Antes no lo fue: la transformación duró años. Ese vértigo que ciega, el ansia que antecede a toda desnudez, alguna vez fue nuestro. O fuimos de él. A la salida del bar en el que solíamos refugiarnos, entre la niebla del alcohol y el humo de los cigarrillos, en medio del sax de viejos discos de Coltrane, nuestros ojos se dictaban las caricias que la soledad del cuarto de hotel más tarde llenaría de sombras. No era exactamente el final del rito, sino el vuelco de violencia que el deseo precisa para manifestarse una vez que los labios y el frote genital invocan al animal hambriento. Al igual que todos, nos decíamos cosas; al igual que todos, jamás creímos que fueran ciertas. Tú también has llenado de palabras esos vacíos que el sexo va dejando mientras busca nuevos modos de disfrazar su hipocresía. Los regalos, las aparentes confesiones, el abandono que finges cuando abrazas a una mujer: todo ello es sólo un modo de fingir las ganas de lacerar su cuerpo, de agotarlo, de alimentar esa lujuria insoportable que te habita. Así que ella y yo nos decíamos cosas, mutuamente nos relatábamos nuestra propia versión del mundo, y todo era inútil: las palabras han dejado su lugar a un simple rostro, una máscara que poco a poco cede su lugar al olvido.

Aunque no del todo.

Cierta noche ella dejó que su cuerpo desnudo se asomara al mundo. Las calles del sábado se habían llenado de estrépito; la gente recorría los bares y los cafés nocturnos, así que no pocos atestiguaron la piel cobriza devenida en silueta que la penumbra de aquel balcón apenas conseguía disimular. Mi primera reacción fue de vergüenza: sentí en aquellos ojos la profanación a mi propia desnudez oculta por las sucias cortinas que ella había descorrido para inaugurar aquella visión pervertida de sí misma. Luego, minutos o segundos después, también me entregué al juego: la abracé por los hombros, llevé mis manos hasta sus senos, dejé que mis dedos palparan la tibia humedad de su entrepierna. Y ella me dejó hacer. Poco me importó darme cuenta de que mi casi grosera erección también había tomado parte de aquel enfermo pasaje de la existencia. Por eso acomodé su cuerpo frente al mío, hice que una de sus piernas me abrazara por la cintura, la penetré. Y un rato después la viscosidad de mis jugos comenzó a resbalar por uno de sus muslos.

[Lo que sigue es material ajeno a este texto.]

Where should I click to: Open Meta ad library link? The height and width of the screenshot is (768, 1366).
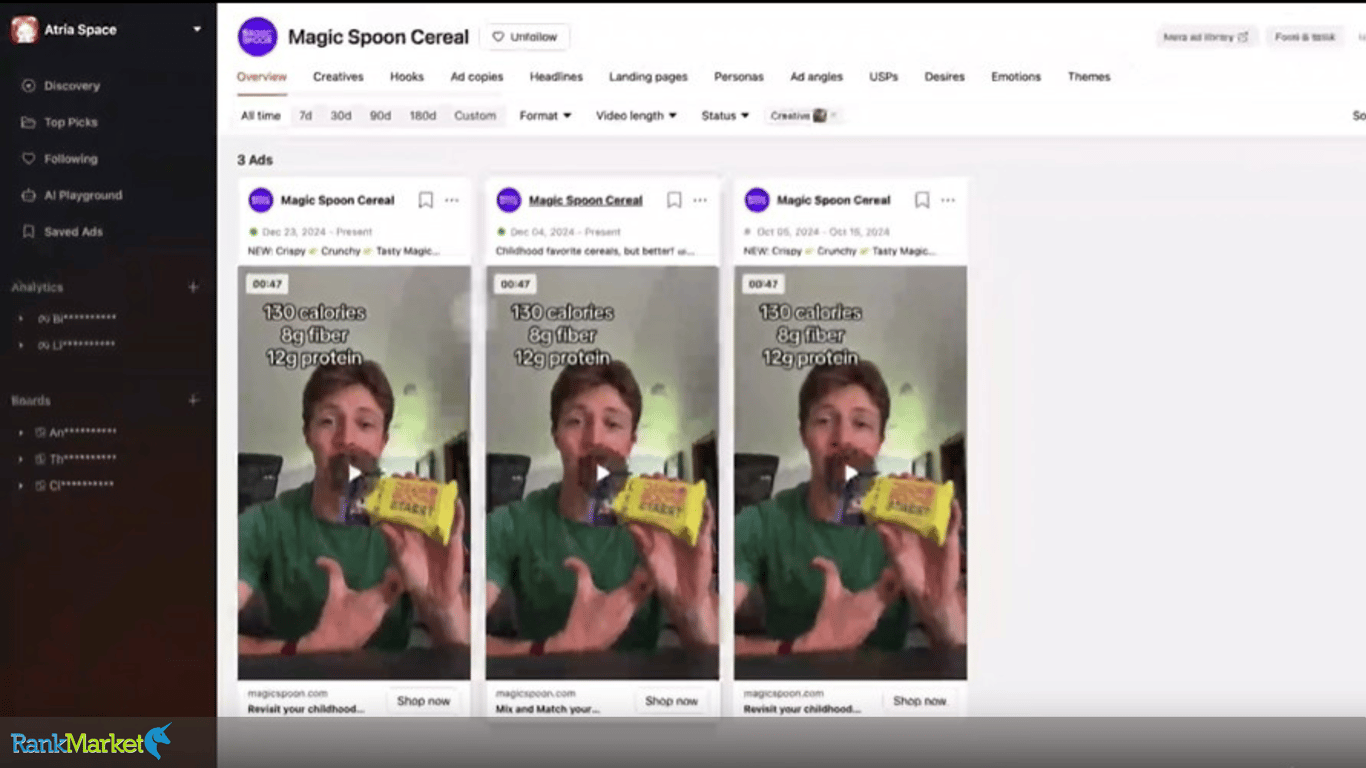tap(1206, 37)
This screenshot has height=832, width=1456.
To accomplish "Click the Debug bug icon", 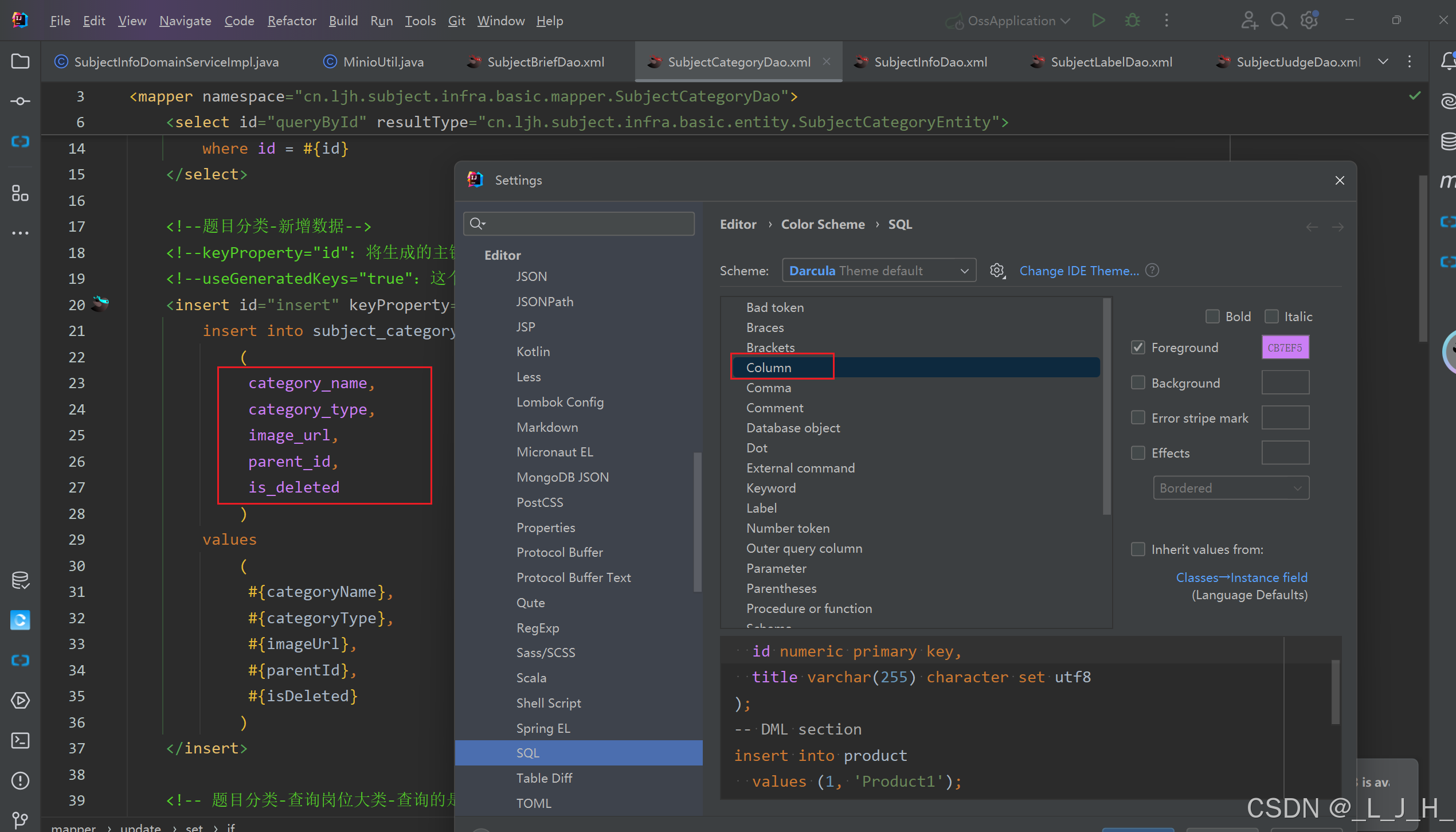I will coord(1132,21).
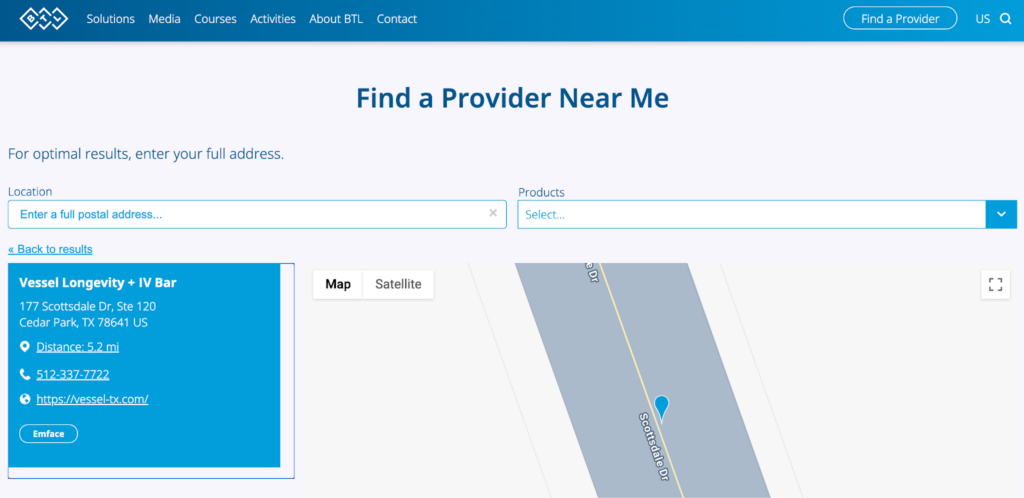Open the search magnifier icon

click(x=1006, y=19)
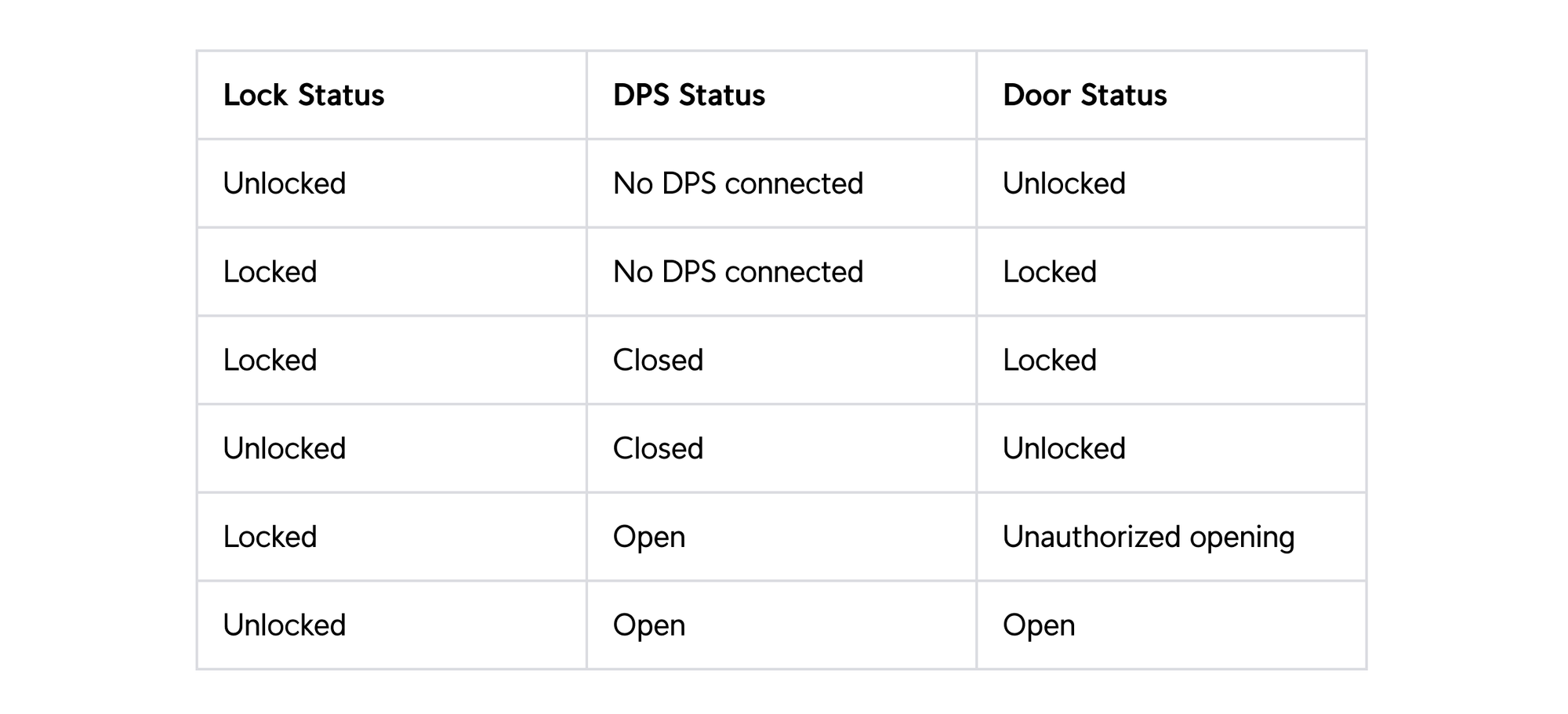The height and width of the screenshot is (714, 1568).
Task: Select Lock Status "Unlocked" beside "No DPS connected"
Action: click(284, 183)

No quise indagar si aquellos ojos que brillaban en la semioscuridad de las esquinas eran capaces de reconocer en nuestros cuerpos a los actores del delirio público que minutos antes había tenido lugar en el balcón del hotel que poco a poco íbamos dejando atrás. Simplemente la tomé de la mano y en un susurro le pregunté los motivos que la habían obligado a dejar que la gente presenciara las formas de una intimidad cualquiera, nuestra propia intimidad. Es eso, me respondió, es simplemente eso: para ellos siempre seremos un par de cuerpos desnudos que trastocaron el devenir natural del mundo. Pero yo conozco tu historia; sé de tus miedos; me has dicho en voz alta los secretos que guardas. ¿Entiendes? Yo tengo lo que eres; ellos, en cambio, sólo pueden conformarse con la mentira de tu fugaz desnudez, algo que el tiempo mañana habrá deconstruido.

¿Es nuestro cuerpo un señuelo que los años devastan mientras buscan inútilmente violentar nuestro espíritu? Entonces, jamás seré lo que has visto. No me verás nunca.

Yo tampoco te veré.

Descree de aquellos que dicen conocerte.